00:15You said the long-term is segment of a Saudi-Asian regional co-operation, SAARC co-operation.
00:21What do you think about it?
00:24Listen, SAARC initiative was taken by Bangladesh under the leadership of late President Zia-ul-Ahmad.
00:33We had to do very intensive diplomacy first with India and Pakistan to get them on board
00:40because they were at that time and perhaps still are the two major powers in the divided India which emerged after 1947.
00:51SAARC inherent failure I think was the fact that it wanted improvement in trade and economic relations and cultural relations,
01:03but deliberately refrained from addressing contentious political issues.
01:10It did not encourage people-to-people contact because visa regimes particularly among India, Pakistan and Bangladesh were very restrictive.
01:20How do you expect trade to expand if tradesmen in each of these countries cannot go to each other's countries freely?
01:32To talk about business. You can't do trade. There was no online trading in those days either.
01:39So it was in a sense condemning itself to failure by not addressing it.

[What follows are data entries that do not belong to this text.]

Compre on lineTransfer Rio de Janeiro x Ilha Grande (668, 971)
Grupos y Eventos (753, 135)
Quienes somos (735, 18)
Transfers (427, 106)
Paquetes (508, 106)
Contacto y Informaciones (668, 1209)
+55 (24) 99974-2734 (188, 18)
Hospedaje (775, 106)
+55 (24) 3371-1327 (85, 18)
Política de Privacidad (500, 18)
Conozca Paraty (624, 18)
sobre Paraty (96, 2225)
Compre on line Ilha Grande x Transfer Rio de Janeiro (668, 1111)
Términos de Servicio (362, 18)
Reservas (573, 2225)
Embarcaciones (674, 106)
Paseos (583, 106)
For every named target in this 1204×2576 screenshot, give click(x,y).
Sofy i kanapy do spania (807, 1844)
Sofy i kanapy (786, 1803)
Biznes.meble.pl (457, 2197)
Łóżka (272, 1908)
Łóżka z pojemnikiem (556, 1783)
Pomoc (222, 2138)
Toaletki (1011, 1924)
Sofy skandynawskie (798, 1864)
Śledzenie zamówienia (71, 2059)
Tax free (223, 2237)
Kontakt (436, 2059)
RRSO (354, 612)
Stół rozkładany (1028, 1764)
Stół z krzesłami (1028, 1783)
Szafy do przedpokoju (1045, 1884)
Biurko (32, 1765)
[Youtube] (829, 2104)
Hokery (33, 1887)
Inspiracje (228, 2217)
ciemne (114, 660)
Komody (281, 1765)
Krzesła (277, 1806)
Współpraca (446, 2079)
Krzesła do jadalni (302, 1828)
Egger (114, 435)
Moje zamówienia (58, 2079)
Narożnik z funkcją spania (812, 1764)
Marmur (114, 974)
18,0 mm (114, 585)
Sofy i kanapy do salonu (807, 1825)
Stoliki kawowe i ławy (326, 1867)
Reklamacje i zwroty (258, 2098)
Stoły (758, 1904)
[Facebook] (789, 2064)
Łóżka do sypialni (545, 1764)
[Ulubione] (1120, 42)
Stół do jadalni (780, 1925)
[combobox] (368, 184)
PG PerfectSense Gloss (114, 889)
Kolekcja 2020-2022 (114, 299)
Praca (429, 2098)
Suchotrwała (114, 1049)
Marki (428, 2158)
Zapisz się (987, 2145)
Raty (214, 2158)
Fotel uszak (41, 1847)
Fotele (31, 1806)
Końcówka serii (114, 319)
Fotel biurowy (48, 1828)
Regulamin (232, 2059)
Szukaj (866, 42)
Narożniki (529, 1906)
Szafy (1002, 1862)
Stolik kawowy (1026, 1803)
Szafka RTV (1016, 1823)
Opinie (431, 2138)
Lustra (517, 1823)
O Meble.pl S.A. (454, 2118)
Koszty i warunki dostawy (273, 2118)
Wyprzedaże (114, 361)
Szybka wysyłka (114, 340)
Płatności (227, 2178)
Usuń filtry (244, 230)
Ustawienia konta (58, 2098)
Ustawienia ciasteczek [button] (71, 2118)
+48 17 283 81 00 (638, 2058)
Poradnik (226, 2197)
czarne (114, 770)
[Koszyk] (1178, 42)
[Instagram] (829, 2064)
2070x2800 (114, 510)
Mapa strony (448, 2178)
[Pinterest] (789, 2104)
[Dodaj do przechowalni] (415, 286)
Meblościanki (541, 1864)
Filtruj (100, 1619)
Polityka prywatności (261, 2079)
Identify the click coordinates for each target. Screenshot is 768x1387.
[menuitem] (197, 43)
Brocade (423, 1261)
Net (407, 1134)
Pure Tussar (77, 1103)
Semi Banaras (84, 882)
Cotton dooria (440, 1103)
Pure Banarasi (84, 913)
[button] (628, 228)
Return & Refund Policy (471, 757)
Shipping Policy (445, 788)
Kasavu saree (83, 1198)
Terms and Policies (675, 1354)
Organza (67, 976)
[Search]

01:46Ten years after SAARC when I was addressing issues related to SAARC and preparing for the SAARC summit in 1996,
01:56I frankly voiced my skepticism that SAARC was going anywhere because it had not in my perception gone anywhere after ten years from between 85 to 95.
02:08Regional, intra-regional trade was still hovering between 2.5 to 4% at that time.
02:19Even then we were saying it has increased 100%, but it had not gone above 5% of the inter-regional figures that we have comparatively for ASEAN or European Union or other regional organizations.
02:34Which there the figures are between 30% to 45%, 50%. So obviously there is something wrong.
02:44The problem is the relationship, the very strained and even hostile relationship between India and Pakistan kept progress in the whole of SAARC hostage.
02:58And that is why Bangladesh at that time decided to try and encourage sub-regional cooperation so that one part of SAARC could at least do some work without being hostage to India-Pakistan hostilities.
03:14India-Pakistan relations today are as bad if not worse than they were in 1985 when the organization was set up.
03:25So I don't see how we can make SAARC work if we do not address the fundamental malaise and weaknesses within the organization.
03:35And I don't see that happening unless India and Pakistan sit down and normalize the relationship.
03:43So should we continue being hostage to that dynamics or should we think of other parts where we can get on with our lives and wait and hope and pray that they will also come to an understanding.
03:57Then Afghanistan which feels totally left out of SAARC now because it cannot come through Pakistan, through India, to the rest of South Asia, is perhaps the biggest loser in this.
04:10But all of us are losers in one way or another.
04:13What is the biggest challenge? Do you think India-Pakistan rivalry is the biggest challenge to re-emerge SAARC also?
04:21I think the basic question is if you look at problems between India-Pakistan or India-China or other border problems anywhere,
04:33wherever there is a border problem between two neighboring countries, relations become hostage, relations in other fields, economic fields, cultural fields, other fields,
04:43unless leaders consciously decide that they will put borders aside and do other relationships.
04:50And I think India, you know, after 1947, India had three large borders.
04:57The largest border was with Bangladesh.